Copy only what lies from the line containing "The height and" through the line containing "The image size is (868, 313)." in the entries below, keeping both end lines exact and dropping every picture.

▶ **SOURCE MATERIAL**:
※

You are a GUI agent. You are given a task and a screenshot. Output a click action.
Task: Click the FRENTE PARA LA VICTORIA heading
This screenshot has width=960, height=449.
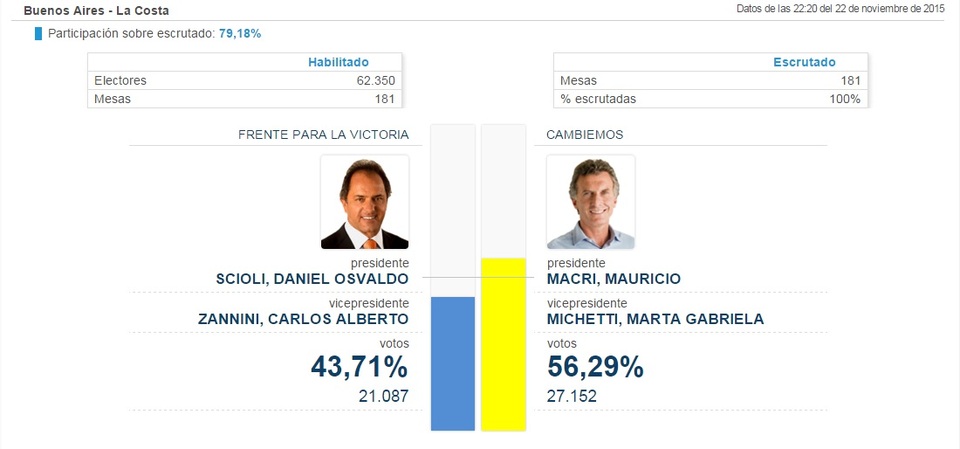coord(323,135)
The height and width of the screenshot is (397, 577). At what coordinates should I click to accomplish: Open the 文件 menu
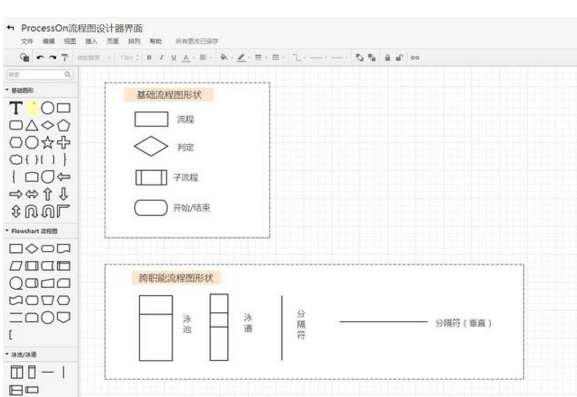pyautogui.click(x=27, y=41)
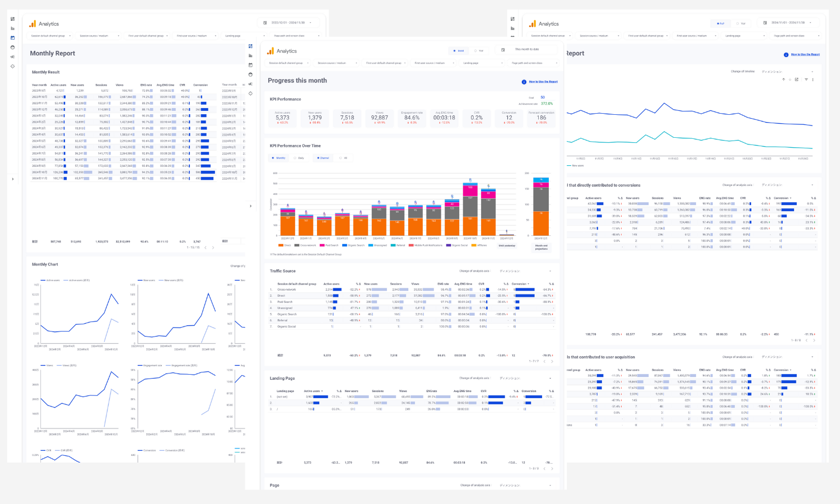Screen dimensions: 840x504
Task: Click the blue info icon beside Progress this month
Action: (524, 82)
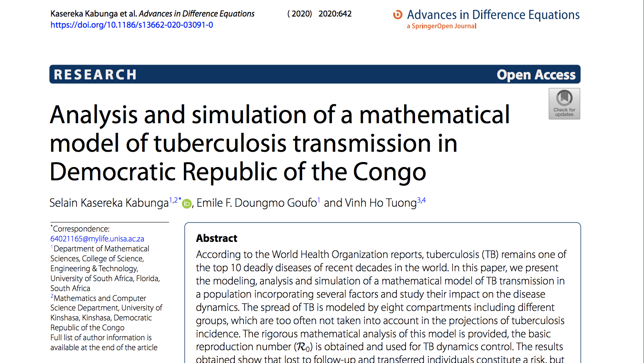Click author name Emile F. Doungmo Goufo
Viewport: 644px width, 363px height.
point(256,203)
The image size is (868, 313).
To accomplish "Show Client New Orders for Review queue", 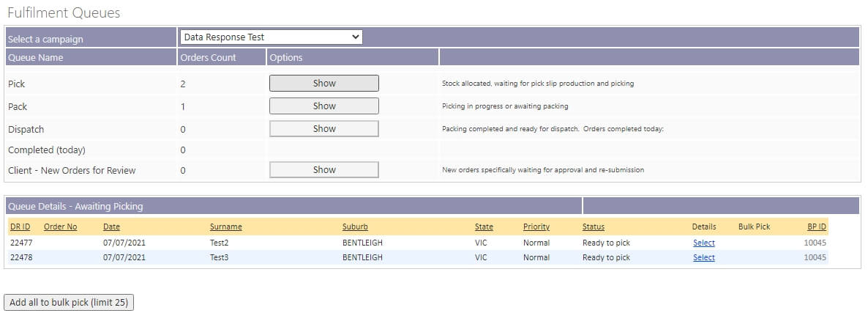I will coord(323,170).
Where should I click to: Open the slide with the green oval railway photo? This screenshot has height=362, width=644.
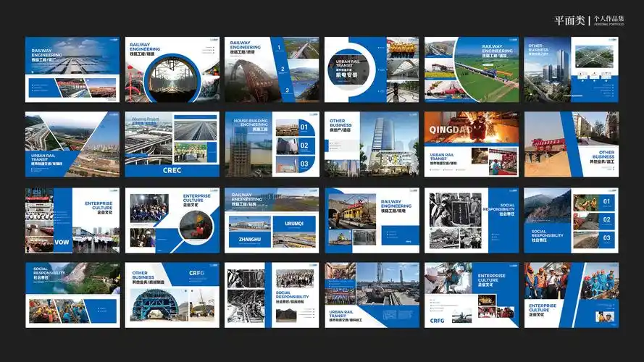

※

▶ **SOLUTION**:
The height and width of the screenshot is (397, 577). At what coordinates should I click to accomplish: Open the 文件 menu
pyautogui.click(x=27, y=41)
Screen dimensions: 840x504
Task: Click the blue info icon beside Progress this month
Action: (524, 82)
Click author name Emile F. Doungmo Goufo
Viewport: 644px width, 363px height.
point(256,203)
The image size is (868, 313).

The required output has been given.